## BEGIN Selected passage

The Court emphasizes, however, that the statute expressly recognizes that more than one person may be named in a wiretap application. Ante, at 425. That is indeed true. See §§ 2518(1)(e), (8)(d). But I would think this is all the more reason for focusing upon the precise language in the provision establishing explicit requirements for an application. Since Congress expressly contemplated that applications might contain more than one name, its failure in § 2518(1)(b)(iv) to require the naming of "any person" or "the persons" whose communications are to be intercepted must mean that an open-ended identification requirement was never intended. In other words, Congress reasonably foresaw that, for a variety of reasons, actual wiretap applications might contain the names of more than one person. But Congress did not translate its recognition of what an application might reasonably contain into a command as to what it must contain.
Assuming that plain words of a statute might have to bow, in some circumstances, to compelling legislative history to the contrary, nothing of that kind is found here. As the Court observes, the earlier bills introduced in the Senate contained no identification provision at all. After Berger and Katz v. United States, 389 U.S. 347, 88 S.Ct. 507, 19 L.Ed.2d 576 (1967), were decided, the requirement was added in what was plainly an abundance of caution. For this Court in Berger flatly discounted any value in New York's broad identification requirement.

## END Selected passage
## BEGIN Provided material

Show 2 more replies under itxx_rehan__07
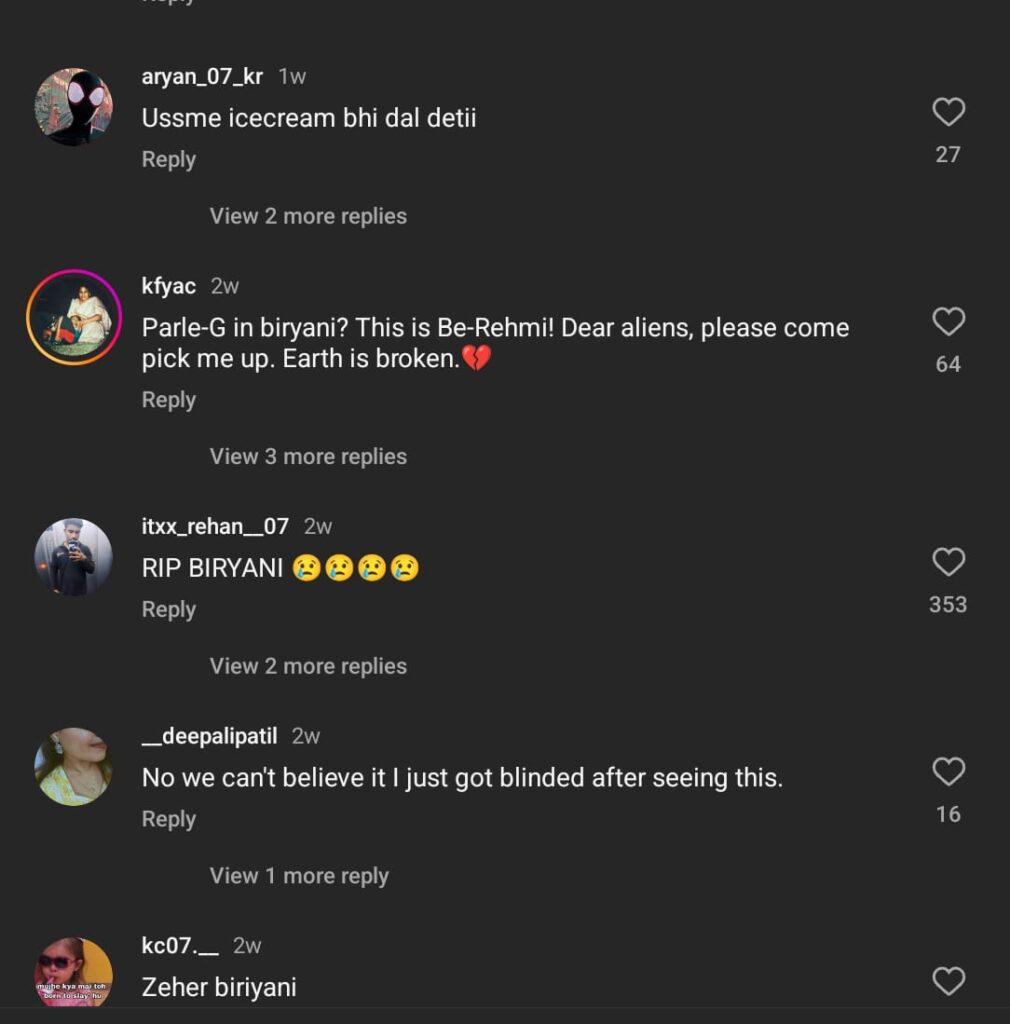This screenshot has width=1010, height=1024. [x=308, y=666]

## END Provided material

To-do list:
A – Answer these questions from the wiretap passage, one per line:
(i) Which provision does not require naming "any person" or "the persons" whose communications are to be intercepted?
(ii) What did the earlier Senate bills contain in the way of an identification provision?
(iii) What did the Court in Berger flatly discount?
B – Does each statement agree with the wiretap passage? Answer yes or no and quote the deciding words.
(i) The statute recognizes that a wiretap application may name more than one person.
(ii) The identification requirement was already in the earliest Senate bills.
(iii) Berger placed great value on New York's broad identification requirement.
C – Write what comes next in the wiretap passage, picking up after its final sentence.
The lines have no connection to the wiretap passage.

Answers by task:
A –
(i) § 2518(1)(b)(iv)
(ii) No identification provision at all
(iii) Any value in New York's broad identification requirement

B –
(i) Yes: "the statute expressly recognizes that more than one person may be named in a wiretap application"
(ii) No: "the earlier bills introduced in the Senate contained no identification provision at all"
(iii) No: "this Court in Berger flatly discounted any value in New York's broad identification requirement"

C –
Hence, the statute, as it presently stands, comports entirely with Fourth Amendment requirements, and thus achieves the express legislative purpose of " 'reflect(ing) the constitutional commands of particularization.' " Ante, at 427. Under those circumstances, it ill serves this Court to speculate that our coequal branch of Government, despite the clear teaching of the Constitution, incorrectly surmised "that the Constitution (may have) required the naming . . . of all suspects rather than just the primary user." Ibid. In any event, if our own decisions have created confusion in the Congress, which is not surprising, nothing is gained by perpetuating that confusion in the face of Congress' clear intent to comply with this Court's interpretation of the Fourth Amendment.
In short, the Court has redrafted a statute passed by Congress to make it identical to a statutory provision found valueless by this Court a few years ago in the Berger case. This undertaking, unfortunately, is not entirely without consequence, notwithstanding the Court's refusal to approve suppression of the evidence here. Among other things, federal officers are potentially subject to a civil damages action, with compensatory damages of not less than $1,000, plus punitive damages, plus reasonable attorneys' fees.2 Nor is this federal remedy exclusive. State-provided damages remedies are not pre-empted. S.Rep.No. 1097, 90 Cong., 2d Sess., 107 (1968); 2 U.S.Code Cong. & Admin.News 1968, p. 2196. Damages awards aside, the Court's opinion albeit in dictum hints that suppression may indeed be in the offing if an intentional "violation" is shown. Finally, district judges will now be put to the task, at least in some cases, of determining whether probable cause exists with respect to each person listed in the application. § 2518(3)(d). Judges may well wonder why such burdens are imposed upon them for a gain which the Court found illusory in the Berger case.
I would therefore interpret this statute to mean just what it says and no more. Wisely or not, Congress decided, consistent with Fourth Amendment strictures, to require only the identification of "the person" whose conversations are to be intercepted. Since Congress demonstrably knew how to use other language when it so chose, I would take Congress at its word and not try to "improve" on its draftsmanship.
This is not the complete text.